Plus de 22 000 utilisateurs ont été piégés par Purple, une entreprise britannique qui propose des hotspots Wi-Fi gratuits. lls ont en effet accepté des conditions générales d'utilisation absurdes sans les lire pour pouvoir utiliser le Wi-Fi... Une démonstration qui visait à sensibiliser le public à l'importance de lire ces règles.

Pendant deux semaines, l’entreprise britannique Purple, qui propose des hotspots Wi-Fi gratuits, a poursuivi un objectif singulier : démontrer à quel point les conditions générales d’utilisation (ou CGU) ne sont pas lues par la grande majorité des utilisateurs. Pour ce faire, Purple a inclus une « clause de travaux d’intérêt généraux » aux CGU des ses hotspots Wi-Fi.

Nettoyer les parcs des excréments d’animaux, récurer les toilettes mobiles dans un festival ou encore gratter les chewing-gums collés au sol : voilà quelques-unes des conditions d’utilisation acceptées sans le savoir par les utilisateurs des hotspots Purple qui ont validé ce texte sans le lire. Au total, plus de 22 000 personnes ont été piégées, ce qui représenterait en cumulé plus de 1 000 heures de travail ingrat.

Si Purple avait inclus une récompense pour les utilisateurs qui ont réussi à repérer la clause, seule une personne l’a réclamée, ce qui représente 0,000045 % du total des utilisateurs. Cette campagne de sensibilisation avait pour but de montrer aux utilisateurs à l’importance de toujours lire les CGU, et ce malgré leur longueur à l’effet généralement dissuasif.

« Les utilisateurs doivent lire les CGU avant de les signer »

Selon Gavin Wheeldon, PDG de Purple, « les utilisateurs du Wi-Fi doivent lire les termes avant de les signer pour accéder au réseau : ce qu’ils autorisent, quelles sont les données qu’ils partagent, et quelle licence ils donnent aux fournisseurs. Notre expérience montre qu’il est très facile de cocher une case et d’accepter quelque chose d’injuste  ».

L’expérience n’est pas la première du genre : des universitaires américains avaient déjà démontré que les utilisateurs étaient prêts à accepter n’importe quoi dans les CGU, à défaut de les lire en détail.

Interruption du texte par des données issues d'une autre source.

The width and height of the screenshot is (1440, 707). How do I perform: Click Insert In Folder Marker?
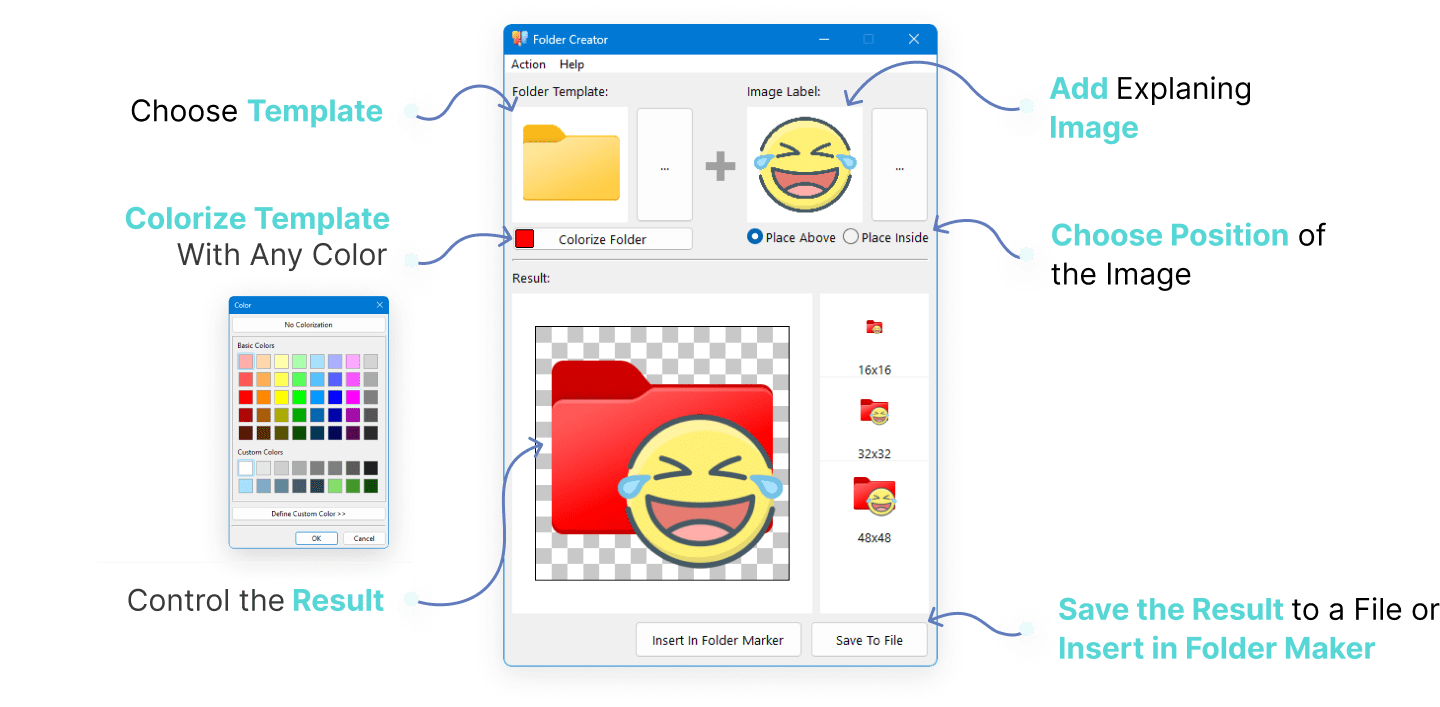pyautogui.click(x=718, y=639)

Depuis ce « piège », Purple a annoncé avoir simplifié ses CGU, qui sont passées de 1 600 à 260 mots. Il s’agit également d’un coup marketing pour la firme de Manchester qui a annoncé son adhésion au futur Règlement général européen sur la protection des données.

Il entrera en vigueur le 25 mai 2018 et concernera toutes les entreprises collectant et stockant des données personnelles à des fins marketing.